以前も書いたように、この本は、ジャックルームユーザーをメインの対象としたアメリカの本です。
手織のエピソードやちょっとした疑問の答えが見つかることもあり、気に入っています。
この本でも組織の勉強は、平織から始まり、綾織では組織図、綾の種類や変化についてです。
困ったことに、1/3、2/2、3/1の綾を織比べるという課題があります。
普通にタイアップを考えると、ペダルが12本必要なことに気づきました。
ジャックルームならシングルタイアップができるので、ペダルを踏みかえて織比べ、組織と綜絖の関係を理解しましょういうことなのでしょう。
カウンターバランス(ろくろではない)織機で、同時にペダルを複数本踏むなんて考えたこともありませんでした。試してみましたが開口は安定しないし、ベンチから滑り落ちそうになる・・・・・・。
シングルタイアップ。
1950年?70年代? 海外では、Jack-type(ジャッキ式織機)のことを別名Single tie-up(シングルタイアップ)と呼んでいたようです。
普通の織機のようにペダル1本に複数枚の綜絖をタイアップでき、ペダル1本に綜絖1枚を結んでも1枚づつ独立して動き、開口もきちんと揃う---シングルタイアップ。

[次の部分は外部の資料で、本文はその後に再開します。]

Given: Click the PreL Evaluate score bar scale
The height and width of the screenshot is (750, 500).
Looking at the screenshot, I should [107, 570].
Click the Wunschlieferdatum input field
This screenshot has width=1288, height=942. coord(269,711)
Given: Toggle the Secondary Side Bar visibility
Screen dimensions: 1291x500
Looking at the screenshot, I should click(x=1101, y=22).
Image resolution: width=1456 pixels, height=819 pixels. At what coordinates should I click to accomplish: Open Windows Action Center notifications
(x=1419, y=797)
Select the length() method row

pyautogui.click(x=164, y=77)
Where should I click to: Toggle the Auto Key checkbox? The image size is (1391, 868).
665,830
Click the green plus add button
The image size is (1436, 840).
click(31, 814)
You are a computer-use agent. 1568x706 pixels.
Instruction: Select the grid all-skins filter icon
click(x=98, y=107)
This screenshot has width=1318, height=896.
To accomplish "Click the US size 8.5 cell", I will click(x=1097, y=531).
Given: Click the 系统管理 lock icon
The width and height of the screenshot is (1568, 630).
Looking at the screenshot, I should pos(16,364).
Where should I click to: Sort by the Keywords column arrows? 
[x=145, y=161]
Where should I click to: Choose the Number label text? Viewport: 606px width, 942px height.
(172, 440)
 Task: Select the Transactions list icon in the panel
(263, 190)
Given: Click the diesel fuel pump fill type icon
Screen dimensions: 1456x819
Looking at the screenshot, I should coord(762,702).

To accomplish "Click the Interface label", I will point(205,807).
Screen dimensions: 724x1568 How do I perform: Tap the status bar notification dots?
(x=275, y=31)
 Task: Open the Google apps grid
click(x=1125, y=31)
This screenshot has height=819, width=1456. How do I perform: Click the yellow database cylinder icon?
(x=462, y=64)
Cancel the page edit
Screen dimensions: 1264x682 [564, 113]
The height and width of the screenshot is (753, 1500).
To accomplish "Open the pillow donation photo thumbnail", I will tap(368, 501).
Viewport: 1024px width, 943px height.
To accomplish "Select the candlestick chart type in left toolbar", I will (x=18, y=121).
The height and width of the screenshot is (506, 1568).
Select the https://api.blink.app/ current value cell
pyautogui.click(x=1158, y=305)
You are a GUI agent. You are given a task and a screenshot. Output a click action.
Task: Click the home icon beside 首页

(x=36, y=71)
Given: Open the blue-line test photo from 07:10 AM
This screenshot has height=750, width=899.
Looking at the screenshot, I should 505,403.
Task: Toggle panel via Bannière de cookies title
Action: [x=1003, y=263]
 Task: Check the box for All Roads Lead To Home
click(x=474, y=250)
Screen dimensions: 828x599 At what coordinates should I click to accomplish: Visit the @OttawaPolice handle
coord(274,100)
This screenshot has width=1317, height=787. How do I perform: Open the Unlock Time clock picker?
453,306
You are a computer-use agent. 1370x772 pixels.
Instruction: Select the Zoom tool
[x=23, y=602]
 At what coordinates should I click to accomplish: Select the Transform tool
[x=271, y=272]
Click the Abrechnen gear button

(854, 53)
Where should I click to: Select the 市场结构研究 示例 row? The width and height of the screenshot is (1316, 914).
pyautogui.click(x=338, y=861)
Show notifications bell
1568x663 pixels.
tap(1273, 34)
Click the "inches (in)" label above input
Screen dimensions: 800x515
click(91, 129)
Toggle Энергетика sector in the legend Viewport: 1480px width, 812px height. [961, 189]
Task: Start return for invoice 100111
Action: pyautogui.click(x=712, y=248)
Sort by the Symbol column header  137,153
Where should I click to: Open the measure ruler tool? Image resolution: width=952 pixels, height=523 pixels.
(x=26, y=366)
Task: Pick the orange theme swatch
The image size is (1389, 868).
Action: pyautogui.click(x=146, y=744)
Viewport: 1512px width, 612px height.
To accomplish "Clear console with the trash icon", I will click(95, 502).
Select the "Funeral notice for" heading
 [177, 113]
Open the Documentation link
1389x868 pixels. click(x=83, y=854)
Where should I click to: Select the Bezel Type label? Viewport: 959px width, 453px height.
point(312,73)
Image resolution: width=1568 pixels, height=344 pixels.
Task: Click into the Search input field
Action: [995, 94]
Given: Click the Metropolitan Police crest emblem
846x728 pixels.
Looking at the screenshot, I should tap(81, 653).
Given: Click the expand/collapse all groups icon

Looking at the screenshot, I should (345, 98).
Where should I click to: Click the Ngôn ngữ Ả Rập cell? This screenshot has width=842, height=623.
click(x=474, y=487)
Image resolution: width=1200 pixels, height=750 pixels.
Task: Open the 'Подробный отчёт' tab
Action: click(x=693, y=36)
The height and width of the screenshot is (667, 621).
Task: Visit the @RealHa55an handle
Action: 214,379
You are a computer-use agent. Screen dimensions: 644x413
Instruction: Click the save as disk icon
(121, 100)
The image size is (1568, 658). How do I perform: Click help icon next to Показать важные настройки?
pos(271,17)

古い記憶で確かではありませんが。
初めて織機に向かった頃は、ろくろ式以外はめずらしく、このシステムの織機も噂に聞くだけで・・・あこがれ・・・でした。「シングルタイアップ」という言葉は、たぶんジャッキ式織機と一緒に輸入(?)され、使われていたように思うのですが・・・・・???
この本が出版された1990年代にはどちらも古い言葉となったようで、その織機は進化してジャックルーム(jack loom)と呼ばれ、「1本に1枚づつ」はダイレクトタイアップ(direct tie-up)。
なお、一般的に行われる「ペダル1本に複数枚の綜絖」をタイアップすることは、マルチタイアップ(multiple tie-up)という言葉が使われています。
さて、ダイレクトタイアップでこの課題をすると、
1/3の綾は・・・・・ペダルの順番は1、2、3、4。綜絖を1枚づつ順番に上げて緯糸を入れ織る。
2/2の綾は・・・・・ペダルを12、23、34,41と同時に2本づつ踏み、織る。
3/1の綾は・・・・・123,234,341,123と同時に3本づつ踏み、織る。
ペダルを同時に踏めると、4枚6本の場合、組合わせは何通りになるのでしょう?
いろいろな組織をランダムに入れておしゃれなマフラーが!作れるではありませんか。
趣味の世界から生まれた織機と実用と効率を求められた織機の違いなのでしょう。
我が家の織機では、タイアップを変更せずに織ろうとするとペダルは2本足りません。
「基本のツイル」はあきらめ、「その他のツイル」を織ることにします。